Six years after the episode's original broadcast, Robert Canning of IGN gave the episode a 9/10, describing it as "amazing". He especially liked Lovitz' performance Artie Ziff, calling it "pitch-perfect" and that one of his favourite lines "stands out" because of Lovitz's "great delivery". Canning also enjoyed the prom scene as well as Lenny and Carl's implied intimate relationship, which he described as "a completely unexpected treat". He summarized the episode as "top-notch" and wrote "The writing was smart and tight, and instead of a B storyline, the half-hour was filled out with a number of great throwaway gags [...] It's true we may have never expected to see Artie Ziff again, but "Half-Decent Proposal" was a welcome and very funny return."

In January 2010, following the conclusion of The Simpsons's twentieth season, IGN chose "Half-Decent Proposal" as the best episode from the thirteenth season, and following the thirteenth season's home video release, reviewer R.L. Shaffer called it one of the season's "gems [...] with good reason".

Both Michael Hikcerson of Slice of SciFi and Rosie Fletcher of Total Film considered "Half-Decent Proposal" to be one of the season's best episodes, with Fletcher calling it a "stand-out".

Casey Broadwater of Blu-ray.com gave it a positive review as well, describing it as a "strong character-centric episode".

People will critique.
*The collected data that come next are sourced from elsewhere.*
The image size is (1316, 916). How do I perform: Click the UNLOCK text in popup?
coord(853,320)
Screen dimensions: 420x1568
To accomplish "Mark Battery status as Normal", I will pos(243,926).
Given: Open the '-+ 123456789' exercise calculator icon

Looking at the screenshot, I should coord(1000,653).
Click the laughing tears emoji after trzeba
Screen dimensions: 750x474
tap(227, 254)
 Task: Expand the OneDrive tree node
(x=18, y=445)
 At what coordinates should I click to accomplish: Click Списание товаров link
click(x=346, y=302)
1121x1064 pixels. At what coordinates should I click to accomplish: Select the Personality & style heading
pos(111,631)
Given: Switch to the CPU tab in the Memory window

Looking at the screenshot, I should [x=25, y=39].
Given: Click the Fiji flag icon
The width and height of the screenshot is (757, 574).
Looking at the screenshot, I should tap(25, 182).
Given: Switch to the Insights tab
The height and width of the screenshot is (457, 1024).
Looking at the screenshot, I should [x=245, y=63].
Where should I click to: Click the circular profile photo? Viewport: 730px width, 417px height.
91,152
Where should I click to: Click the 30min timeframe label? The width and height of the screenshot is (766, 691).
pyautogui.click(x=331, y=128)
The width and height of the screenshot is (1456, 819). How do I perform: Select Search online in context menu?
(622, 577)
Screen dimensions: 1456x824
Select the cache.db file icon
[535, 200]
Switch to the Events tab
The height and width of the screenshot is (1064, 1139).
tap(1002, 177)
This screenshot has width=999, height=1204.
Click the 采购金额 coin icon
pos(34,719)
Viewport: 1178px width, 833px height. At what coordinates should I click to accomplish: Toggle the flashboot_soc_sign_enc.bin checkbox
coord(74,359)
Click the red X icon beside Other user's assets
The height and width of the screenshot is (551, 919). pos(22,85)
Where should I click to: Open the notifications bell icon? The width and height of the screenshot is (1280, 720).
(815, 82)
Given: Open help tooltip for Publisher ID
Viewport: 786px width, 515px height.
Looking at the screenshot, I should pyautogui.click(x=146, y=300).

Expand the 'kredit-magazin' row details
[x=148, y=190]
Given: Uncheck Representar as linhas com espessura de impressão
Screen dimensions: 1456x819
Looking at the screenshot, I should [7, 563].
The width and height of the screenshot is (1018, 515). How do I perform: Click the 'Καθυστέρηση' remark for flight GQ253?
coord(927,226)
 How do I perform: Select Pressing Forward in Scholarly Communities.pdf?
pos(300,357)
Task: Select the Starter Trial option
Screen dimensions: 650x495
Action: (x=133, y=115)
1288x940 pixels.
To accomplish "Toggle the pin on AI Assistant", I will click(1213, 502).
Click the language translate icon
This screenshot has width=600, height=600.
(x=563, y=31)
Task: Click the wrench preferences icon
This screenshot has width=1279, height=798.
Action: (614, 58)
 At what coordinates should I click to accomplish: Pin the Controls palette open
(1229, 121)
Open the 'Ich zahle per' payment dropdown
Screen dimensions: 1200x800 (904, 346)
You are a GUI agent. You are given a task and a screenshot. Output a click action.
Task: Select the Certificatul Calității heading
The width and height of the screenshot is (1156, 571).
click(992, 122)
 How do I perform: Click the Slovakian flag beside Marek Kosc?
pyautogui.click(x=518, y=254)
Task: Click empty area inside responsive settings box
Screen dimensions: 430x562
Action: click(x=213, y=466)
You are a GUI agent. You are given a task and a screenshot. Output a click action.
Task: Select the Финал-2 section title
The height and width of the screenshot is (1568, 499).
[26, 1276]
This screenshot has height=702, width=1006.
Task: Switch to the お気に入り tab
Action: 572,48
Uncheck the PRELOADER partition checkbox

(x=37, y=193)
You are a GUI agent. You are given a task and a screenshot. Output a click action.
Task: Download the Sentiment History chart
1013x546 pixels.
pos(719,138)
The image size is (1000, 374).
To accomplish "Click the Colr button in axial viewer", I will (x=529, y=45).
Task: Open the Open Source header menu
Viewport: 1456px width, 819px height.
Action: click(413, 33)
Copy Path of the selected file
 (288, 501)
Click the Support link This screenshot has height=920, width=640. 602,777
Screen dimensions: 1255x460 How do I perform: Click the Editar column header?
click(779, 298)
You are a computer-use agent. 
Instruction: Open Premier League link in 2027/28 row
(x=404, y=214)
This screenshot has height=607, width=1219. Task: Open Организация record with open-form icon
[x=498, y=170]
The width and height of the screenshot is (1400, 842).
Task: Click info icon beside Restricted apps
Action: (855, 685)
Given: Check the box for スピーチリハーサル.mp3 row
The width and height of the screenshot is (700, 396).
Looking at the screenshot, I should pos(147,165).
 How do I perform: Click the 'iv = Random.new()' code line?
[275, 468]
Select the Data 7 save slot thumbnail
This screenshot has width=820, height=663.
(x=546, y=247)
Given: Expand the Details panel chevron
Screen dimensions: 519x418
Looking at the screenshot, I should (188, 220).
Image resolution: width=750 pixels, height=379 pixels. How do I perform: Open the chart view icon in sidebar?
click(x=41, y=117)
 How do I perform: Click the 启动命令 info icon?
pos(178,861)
They'll say: "Oh, you know, you're parodying a movie that's 9 years old." But to me that's actually more interesting than parodying... like doing say an Avatar parody now because everybody's gonna be doing it. Why don't you do something, you know, that's a more interesting story that people may not be familiar with.
— Al Jean, in response to criticism of "Half-Decent Proposal".

However, giving the episode a mixed review, Colin Jacobson of DVD Movie Guide called it "mediocre". Although he praised Lovitz' return as Ziff, and though he did not consider it to be one of the season's worst episodes, Jacobson criticized it for not "hav[ing] a lot of zing".

Ron Martin of 411Mania wrote a negative review, calling it a "yearly episode just with different tempters each time".

Adam Rayner of Obsessed with Film criticized the episode's references to Indecent Proposal, calling it a "rip-off" of the film. Furthermore, he wrote that the episode "manages to be worse [than] that dire movie [Indecent Proposal]."

Nate Boss of Project-Blu also criticized the episode's similarity to Indecent Proposal, calling it "late to the party". He wrote: "Like South Park imitating the WWE in its 13th year, about 12 years past when it hit its prime, The Simpsons makes an Indecent Proposal themed episode." Boss also described the episode as "played out," and criticized it for having "unfunny characters (Artie Ziff), who appear far more often than they should."

In the DVD commentary for the episode, Jean defended The Simpsons' writers' choice to base the episode's story on Indecent Proposal, nine years after the movie was released. He argued that rather than lampooning a current film that will get parodied on other television shows anyway, it is more "interesting" to make an episode based on a story that "people may not be familiar with".